Even forgetting that it's just the moral thing to do...Risk vs replacement cost = no brainer. If only 3000 cpus are affected at say $300 each for amd to sell retail (i'm sure their cost is FAR less), they'd be mad not to just do it (maybe even offer a free speed bump) and reap the positive PR.

All it needs is for ONE company to blame a budget blowout on them and it's well and truly paid for...

smash.

This will not happen to you

[Bloater]

If you have any interrupts coming in, or your loop has a termination condition. I think you have to have your hardware set to send an interrupt many hours in the future then start an otherwise nonterminating loop.
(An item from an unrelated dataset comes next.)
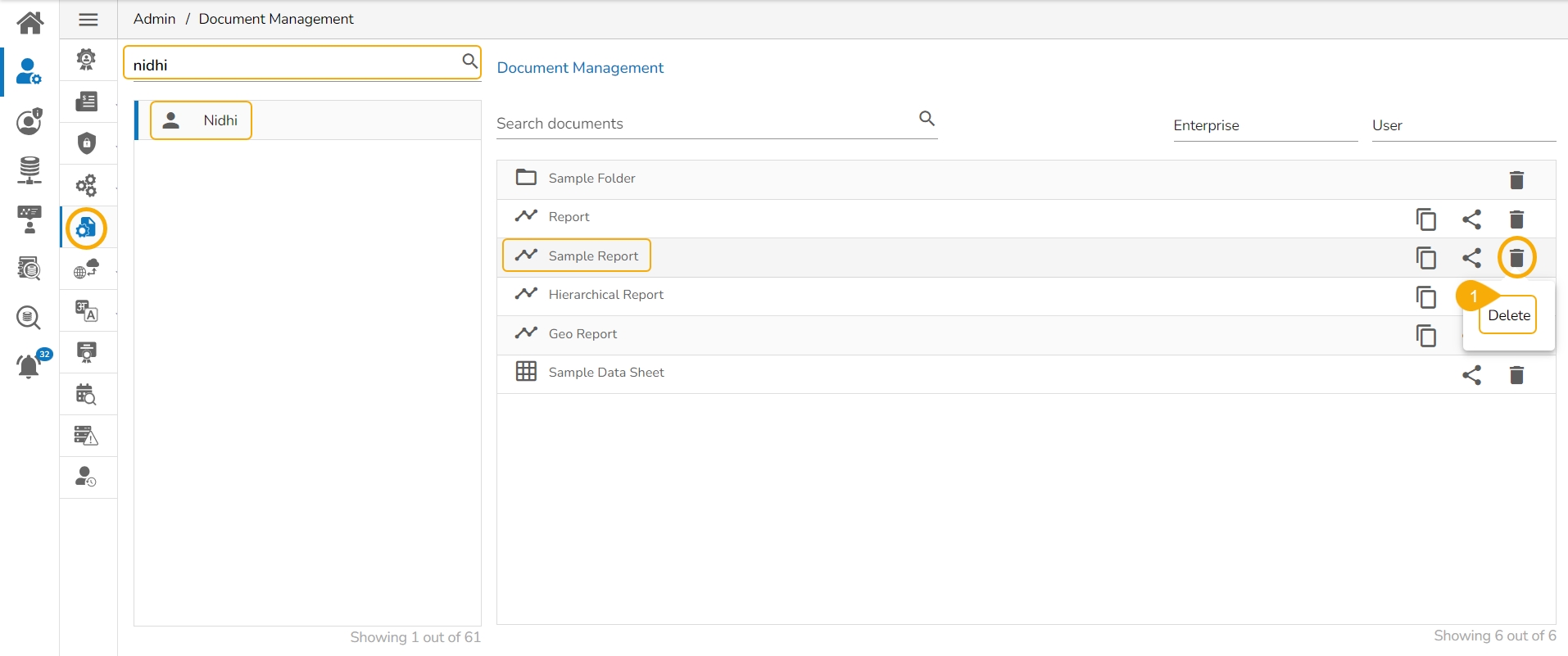Open the security shield icon in admin panel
So under normal conditions on normal PC hardware, this simply won't happen.

Re:What?

[tomstdenis]

There are two parts to that. First off, the composition of the die is varied. Some parts are the ALU, FPU, cache, etc. So depending where the current is going changes the heat [no duh]. The FPU is particularly nasty as unlike the ALU it takes at least 2 EX cycles to do anything and most complicated instructions are at least 4 EX cycles. This means something in the FPU is running for 4 cycles at a time, cannot be interrupted, etc.

So getting heat local to the FPU isn't too surprising. There are various things in place to mitigate that, for example, the heat spreader. But it can only absorb heat so fast. The lack of APIC interrupts (e.g. timers) makes this test rather artificial. If I recall correctly OSes send timer interrupts to processors to schedule tasks. So this would have to be something that is beyond an OSes control. Like you'd have to write your own mini-OS or something.

The other part though is you have to keep in mind making processors is not an exact process. My two x85 series opterons probably have slightly different features (e.g. exact alignment) even though they're made from the same design. If I sliced them open and got "my first electron microscope" and looked at them I'd probably be able to measure slight differences. There are other controlled issues (quality of material, chemcials, etc). So that a batch of processors exhibit this problem is concerning but not impossible.

I'll bet you they probably have another test on the QA line now :-)

Tom

Re:Haha

[WilliamSChips]

When AMD has a problem, it only affects 3000 or so processors and causes minor corruption when a million-line-long piece of code is called without being stopped at any time. When Intel has a problem it affects millions of processors and crashes your computer when a single 32-bit command is called. I know whom I'll be buying from.

Surprising. AMD uses my `cpuburn`

[redelm]

About 7 years ago, I wrote a suite of open-source CPU stress-tests I called `cpuburn`. Little optimized assember pgms designed to stress different parts of the CPU. `burnK7` does precisely this FPU dot product.

Of course, I expect AMD's production testing dept to have far better code, since they will devote more job hours to it and know proprietary chip details. Still, different parts of AMD as emailed me several times to thank me because they found the pgms useful. Great.

But these guys know what they're doing. Heat transfer from the hot multipliers has to be carefully analysed [3D finite element heat transfer analysis]. I suspect something far more mundane, like someone reducing die or slug thickness, or a mfg problem with the die/slug gap or thermal goop.

Re:Humanly reproducable :)

[fimbulvetr]

I think someone's confusing user error/not enough troubleshooting with an almost not reproducable issue. TFA mentions a lot of instructions without enough pause of FPU code to cool down. This isn't your bug if you're playing WC3. WC3 uses TCP/IP. TCP/IP generates interrupts - lots of interrupts. So many interrupts that your FPU has plenty of time to cool down between calculations. There are many handy ways of troubleshooting this issue of yours, and I'd bet you're not going to identify the problem by some slashdot story submission.

This flaw seems damned serious to me...

[anubi]

... because the multiply-add is the basic building block of digital signal processing.

You are apt to be doing this extensively when processing audio or video streams.